> [WHAT TO WORK ON]: Reproduce each of the following items word for word, leaving every line unchanged.

> [EXTRACTED DATA]:
━━━━━━━━━━━━━━━━

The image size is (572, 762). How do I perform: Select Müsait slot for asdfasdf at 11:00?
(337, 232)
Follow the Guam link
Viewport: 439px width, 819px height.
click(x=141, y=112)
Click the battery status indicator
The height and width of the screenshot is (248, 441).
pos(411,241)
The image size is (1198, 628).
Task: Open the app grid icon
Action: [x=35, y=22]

━━━━━━━━━━━━━━━━

> [COMPLETED EXERCISE]:
The image size is (572, 762). How do I perform: Select Müsait slot for asdfasdf at 11:00?
(337, 232)
Follow the Guam link
Viewport: 439px width, 819px height.
click(x=141, y=112)
Click the battery status indicator
The height and width of the screenshot is (248, 441).
pos(411,241)
The image size is (1198, 628).
Task: Open the app grid icon
Action: [x=35, y=22]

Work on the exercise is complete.